[begin Passage to read]

Involuntary termination without cause or resignation with Good Reason

 

   

Retirement

 

   

Death or disability

 

   

Termination without Cause or with Good Reason after change-in-control

Meridian has reviewed the existing change-in-control severance provisions of our NEOs’ employment agreements and Severance Plan relative to the current practices of our Compensation Comparator Group and has found our practices to be within the norms of the group.

Employment Agreements/Severance Plan

In the event of an involuntary termination of the NEO without Cause, or resignation by the NEO for Good Reason, the NEO will receive two times his base salary and target bonus (three times in the case of Mr. Reed and one times in the case of Ms. Bishop and Mr. Kahler), and continuation of all health and welfare benefits for three years (two years in the case of Mr. O’Neill and one year in the case of Ms. Bishop and Mr. Kahler).

In the event of an involuntary termination of the employee without Cause, or resignation by the employee for Good Reason within a 24 month period immediately following a change-in-control of the Company, the NEO will receive three times the amount of his base salary and target bonus (two times in the case of Ms. Bishop and Mr. Kahler), and continuation of all health and welfare benefits for three years (two years in the case of Ms. Bishop and Mr. Kahler). The employment agreements and Severance Plan do not provide a “gross-up” payment from the Company to the extent covered individuals incur excise taxes under Section 4999 of the Code.

In the event of death, disability or retirement, the NEO will receive no additional severance payments. In the event of disability, NEOs (with the exception of Ms. Bishop and Mr. Kahler) receive continuation of health and welfare benefits for three years (two years in the case of Mr. O’Neill). The Severance Plan does not provide health and welfare benefits in the event of disability.

[end Passage to read]

■ Brief A ■
In the severance text, how long does Mr. O'Neill keep health and welfare benefits after a disability?
■ Brief B ■
From the severance text, extract the passage that starts at the words "Termination without Cause or with" and ends after the words "of the group.".
The data after this point comes from an unrelated source.

[begin Recorded data]

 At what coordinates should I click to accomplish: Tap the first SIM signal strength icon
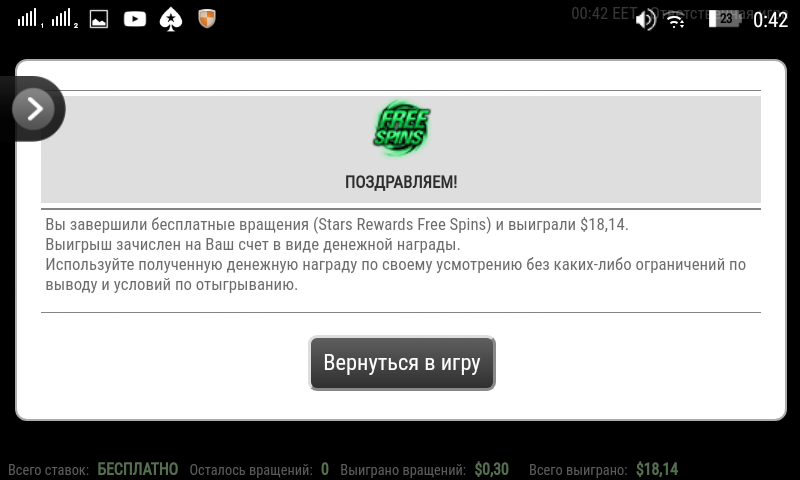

[end Recorded data]

■ Exercise solution A ■
Two years.

■ Exercise solution B ■
Termination without Cause or with Good Reason after change-in-control

Meridian has reviewed the existing change-in-control severance provisions of our NEOs’ employment agreements and Severance Plan relative to the current practices of our Compensation Comparator Group and has found our practices to be within the norms of the group.